== Exercise objective ==
Could every line of the data be printed exactly as it reads?

-- Input records follows --

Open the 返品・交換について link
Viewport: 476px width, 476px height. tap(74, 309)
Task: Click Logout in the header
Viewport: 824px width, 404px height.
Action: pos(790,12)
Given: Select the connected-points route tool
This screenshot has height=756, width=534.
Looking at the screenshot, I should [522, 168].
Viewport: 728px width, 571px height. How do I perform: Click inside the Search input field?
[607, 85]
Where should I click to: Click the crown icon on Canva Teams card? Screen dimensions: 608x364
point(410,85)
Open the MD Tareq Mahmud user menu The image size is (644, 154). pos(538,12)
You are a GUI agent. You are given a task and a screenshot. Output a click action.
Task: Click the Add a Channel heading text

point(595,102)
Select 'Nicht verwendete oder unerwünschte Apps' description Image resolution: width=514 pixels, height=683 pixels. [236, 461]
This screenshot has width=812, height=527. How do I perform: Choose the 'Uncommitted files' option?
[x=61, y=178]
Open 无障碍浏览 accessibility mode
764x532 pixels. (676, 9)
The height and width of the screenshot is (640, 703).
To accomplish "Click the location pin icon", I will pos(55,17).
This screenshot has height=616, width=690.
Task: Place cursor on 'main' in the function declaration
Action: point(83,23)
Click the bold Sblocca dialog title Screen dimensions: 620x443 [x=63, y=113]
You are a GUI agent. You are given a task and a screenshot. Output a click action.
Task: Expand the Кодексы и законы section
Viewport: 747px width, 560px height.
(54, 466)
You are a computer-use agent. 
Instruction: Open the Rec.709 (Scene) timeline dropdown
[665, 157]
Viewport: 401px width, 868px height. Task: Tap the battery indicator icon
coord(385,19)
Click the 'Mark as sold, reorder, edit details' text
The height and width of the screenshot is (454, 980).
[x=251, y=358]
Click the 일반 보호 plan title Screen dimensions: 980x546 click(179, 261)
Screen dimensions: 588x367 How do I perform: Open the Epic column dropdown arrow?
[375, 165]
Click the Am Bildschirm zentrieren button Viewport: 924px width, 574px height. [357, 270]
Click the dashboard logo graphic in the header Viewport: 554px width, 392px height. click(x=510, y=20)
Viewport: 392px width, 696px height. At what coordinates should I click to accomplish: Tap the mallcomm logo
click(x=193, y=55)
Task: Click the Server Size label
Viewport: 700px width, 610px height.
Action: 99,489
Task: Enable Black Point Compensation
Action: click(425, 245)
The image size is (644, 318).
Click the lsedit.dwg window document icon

-- Input records concluded --

== Solution below ==
Open the 返品・交換について link
Viewport: 476px width, 476px height. tap(74, 309)
Task: Click Logout in the header
Viewport: 824px width, 404px height.
Action: pos(790,12)
Given: Select the connected-points route tool
This screenshot has height=756, width=534.
Looking at the screenshot, I should [522, 168].
Viewport: 728px width, 571px height. How do I perform: Click inside the Search input field?
[607, 85]
Where should I click to: Click the crown icon on Canva Teams card? Screen dimensions: 608x364
point(410,85)
Open the MD Tareq Mahmud user menu The image size is (644, 154). pos(538,12)
You are a GUI agent. You are given a task and a screenshot. Output a click action.
Task: Click the Add a Channel heading text

point(595,102)
Select 'Nicht verwendete oder unerwünschte Apps' description Image resolution: width=514 pixels, height=683 pixels. [236, 461]
This screenshot has width=812, height=527. How do I perform: Choose the 'Uncommitted files' option?
[x=61, y=178]
Open 无障碍浏览 accessibility mode
764x532 pixels. (676, 9)
The height and width of the screenshot is (640, 703).
To accomplish "Click the location pin icon", I will pos(55,17).
This screenshot has height=616, width=690.
Task: Place cursor on 'main' in the function declaration
Action: point(83,23)
Click the bold Sblocca dialog title Screen dimensions: 620x443 [x=63, y=113]
You are a GUI agent. You are given a task and a screenshot. Output a click action.
Task: Expand the Кодексы и законы section
Viewport: 747px width, 560px height.
(54, 466)
You are a computer-use agent. 
Instruction: Open the Rec.709 (Scene) timeline dropdown
[665, 157]
Viewport: 401px width, 868px height. Task: Tap the battery indicator icon
coord(385,19)
Click the 'Mark as sold, reorder, edit details' text
The height and width of the screenshot is (454, 980).
[x=251, y=358]
Click the 일반 보호 plan title Screen dimensions: 980x546 click(179, 261)
Screen dimensions: 588x367 How do I perform: Open the Epic column dropdown arrow?
[375, 165]
Click the Am Bildschirm zentrieren button Viewport: 924px width, 574px height. [357, 270]
Click the dashboard logo graphic in the header Viewport: 554px width, 392px height. click(x=510, y=20)
Viewport: 392px width, 696px height. At what coordinates should I click to accomplish: Tap the mallcomm logo
click(x=193, y=55)
Task: Click the Server Size label
Viewport: 700px width, 610px height.
Action: 99,489
Task: Enable Black Point Compensation
Action: click(425, 245)
The image size is (644, 318).
Click the lsedit.dwg window document icon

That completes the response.